> [What is needed]
Up to and including the line with "Task: Remove the Power Virtual Agent choice", reproduce the listing below exactly, beginning at its first line.

> [Materials provided]
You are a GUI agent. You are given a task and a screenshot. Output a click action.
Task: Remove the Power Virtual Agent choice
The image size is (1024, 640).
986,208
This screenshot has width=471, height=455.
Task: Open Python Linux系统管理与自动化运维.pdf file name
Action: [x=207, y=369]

> [Exercise response]
You are a GUI agent. You are given a task and a screenshot. Output a click action.
Task: Remove the Power Virtual Agent choice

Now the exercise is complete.